Tasks for this exercise:
**1)** From the passage on landing restaurant gigs, write out everything from "Other places appeal" down to "because you don’t have the gig yet.", substituting "booking" for "gig".
**2)** Answer the following questions using the passage on landing restaurant gigs.
(a) What kinds of music would an older crowd love hearing?
(b) Which three examples are given of places with an obvious schtick?
(c) What does the author say a performer does not need to know when approaching a restaurant?

>> BEGIN Reading passage

To get the gig, you need to have an idea of what the restaurant is after, and present yourself as such. Here are some things to consider:
Present Them With A Set List That's Matched To The Venue
At this point, you don’t have the gig yet. All you have is a set list.
You can usually figure out what kind of music a restaurant wants by just being in the restaurant and observing the clientele. Some places appeal to an older crowd who would love hearing some classic rock and folk.
Other places appeal to a young, working, drinking crowd. The “popular kids”, so to speak. These restaurants probably want more modern covers, sung by someone who would fit in at their bar.
Of course, some bars and restaurants have an obvious schtick; a piano bar, a blues bar, a coffeehouse, etc. That makes it easy to know how to tailor your set.
When you are approaching a restaurant, bring them a set list that appeals to their demographic. In my opinion, you don’t need to know every song on the list, because you don’t have the gig yet.

>> END Reading passage
>> BEGIN Supplied material

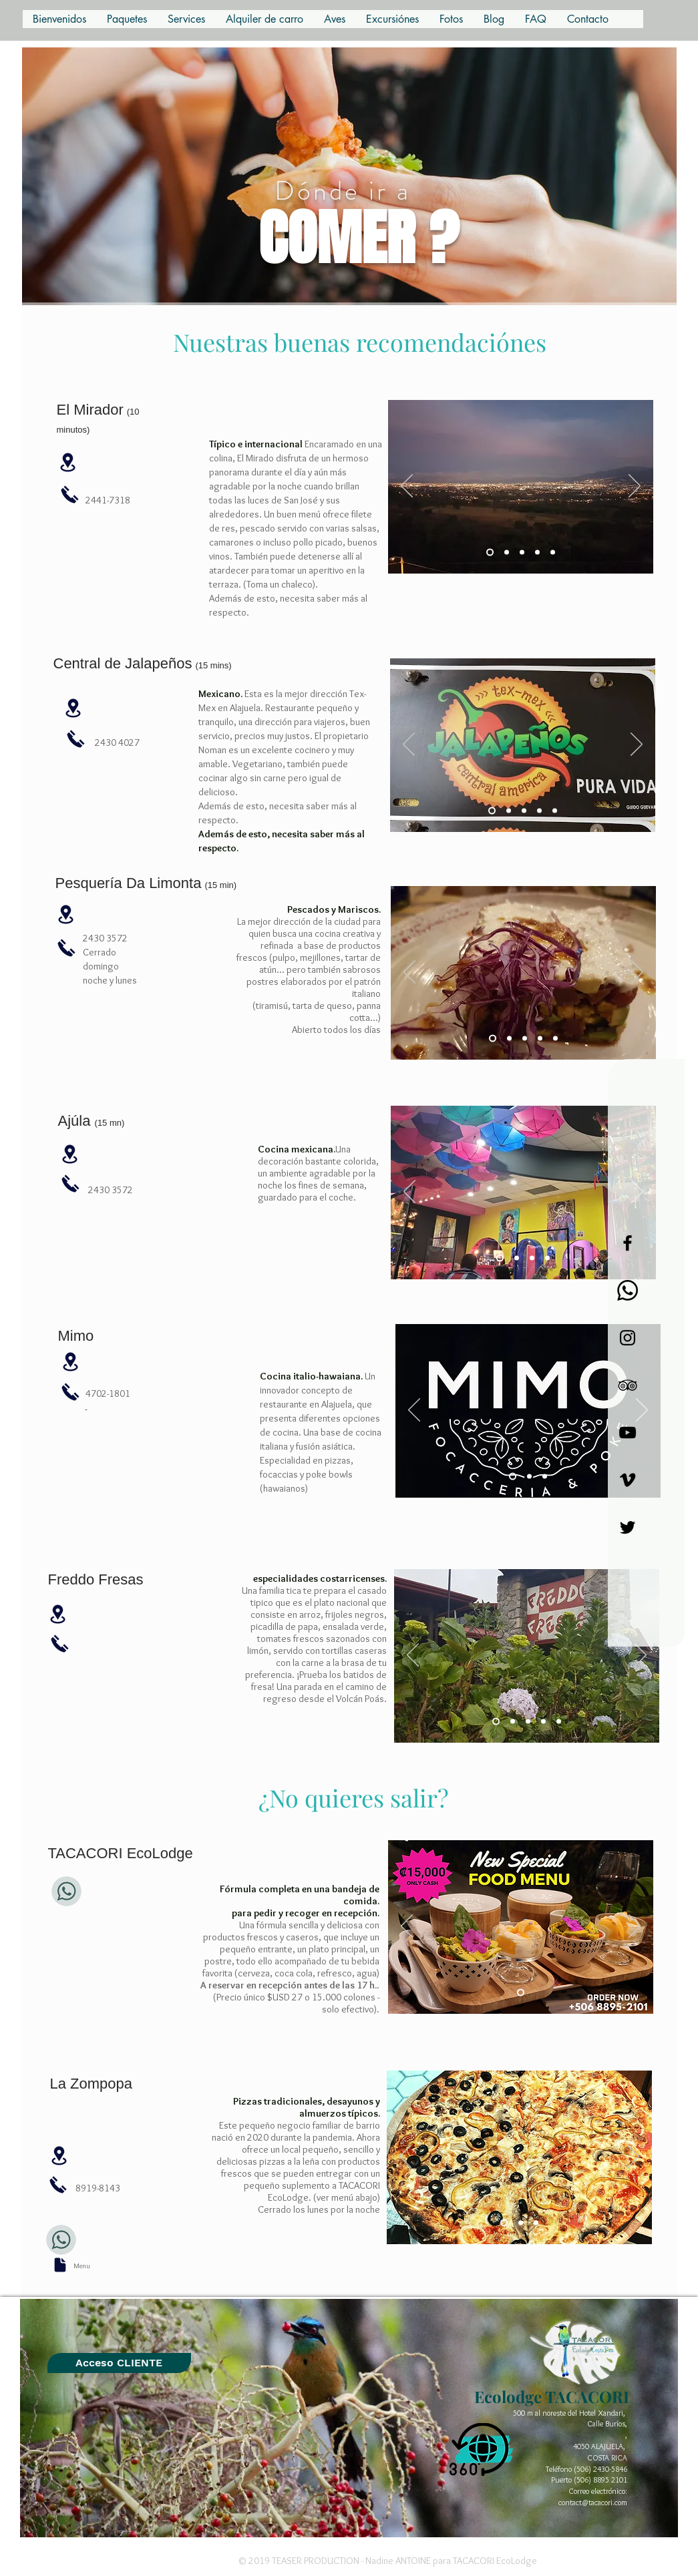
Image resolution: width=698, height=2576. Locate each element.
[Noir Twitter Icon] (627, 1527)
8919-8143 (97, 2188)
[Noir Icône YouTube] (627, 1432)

>> END Supplied material

Responses:
**1)**
Other places appeal to a young, working, drinking crowd. The “popular kids”, so to speak. These restaurants probably want more modern covers, sung by someone who would fit in at their bar.
Of course, some bars and restaurants have an obvious schtick; a piano bar, a blues bar, a coffeehouse, etc. That makes it easy to know how to tailor your set.
When you are approaching a restaurant, bring them a set list that appeals to their demographic. In my opinion, you don’t need to know every song on the list, because you don’t have the booking yet.

**2)**
(a) Classic rock and folk.
(b) A piano bar, a blues bar and a coffeehouse.
(c) Every song on the set list, because the performer does not have the gig yet.